Welcome to Window on a New World

This blog is about mental health.
Mental health is a spectrum we are all on.
We may find ourselves at different points on the spectrum throughout our lives.

The purpose of Window on a New World is to talk openly about all aspects of mental health -
professional, experiencial, personal. Acknowledging those who have or are suffering from, recovering
from, living with, or caring for someone with any aspect of mental health difficulty. It is also to
challenge stereotypes, misinformed media representation and stamp out stigma...

Tuesday 6 December 2011

The Dirty Diagnosis

It really does feel like the dirty diagnosis.  The label some are scared to give, and many are scared to own.  The one that immediately flags up words such as 'manipulative,' 'awkward,' and 'incurable.'  If the people that bandied around these connotations sat and thought for a minute, about the origins of the illness (the biosocial model) and tried to... wait for it.. empathise, they might see that some of these 'awkward' traits have roots in the past messages and feedback given at an early age, and that the person really is doing the best they can, with what they know, and what they have learnt from life thus far. 

Manipulation, for example, may well be borne of a person's feelings of worthlessness in so much that they do not feel they have the right to ask for something, or that they deserve the outcome they need and so go about plotting to get it instead. 

Equally, self destructive tendancies, whilst frustrating for those working with them, are usually a result of 'learned truths' for example, that 'things always go wrong' or 'I am useless at everything' or 'nothing I do is good enough' and so anything that doesn't fit into this accepted pattern is considered as an anomaly.  It takes a good deal of courage to risk standing the other side of the line - the hope side.  It means leaving everything the person knows, to stand with the single, or few things that have gone well.  If something threatens this new 'hope' idea, it is much easier to screw it up and go back to the 'everything is shit' mindset as it is familiar and comfortable.  A love hate relationship with failure - Failing leads to feeling like shit, but if everything is already shit, nothing bad can happen.  It's safe.  In a way.

Behaviours, whilst maladaptive, are coping mechanisms, and may very well be the only reason the person is still alive and fighting.  Whilst it may not be apparant, it is likely that the person is fighting it for the majority of moments every day, therefore, to go days at a time without enagaging in such behaviours is a major achievement.

Of course, most of these behaviours are there to endure emotions, or avoid them altogether.  Often feelings are intolerable in their own right, or which stem from other initial feelings that were learnt to be dismissed as 'wrong.'  The mere idea of 'being sad' or 'feeling guilty' are inconceivable; a harmful behaviour is much eaiser to bear, and has the added bonus of being a 'real' and tangible pain.  One that it is acceptable to hurt over.
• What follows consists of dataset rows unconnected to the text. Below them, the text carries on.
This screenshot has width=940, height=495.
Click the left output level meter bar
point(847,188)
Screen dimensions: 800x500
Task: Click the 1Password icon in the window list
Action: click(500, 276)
The phrase 'born without an emotional skin' is used to describe the biological aspect.  The social aspect, however, is all linked to growing up in an invalidating environment.  Learning that one's feelings/views are wrong, and that they should be a certain way instead.  Learning that there is always a right way to feel and to look to others for verification of what that might be.  ...it destroys interpersonal relationships, leads to interpersonal dependancy and therefore opens up an increased liklihood of abusive relationships.   It also washes away self esteem and a sense of identity as there is a perceived ideal of what the person should be and how they should act, which over time takes them further and further away from who they are and what they want from life.  This ideal is often unattainable and leads to feelings of weakness, failure, and permanent ineptitude at not being able to achieve it.  It's being set up to fail at the very beginning of life.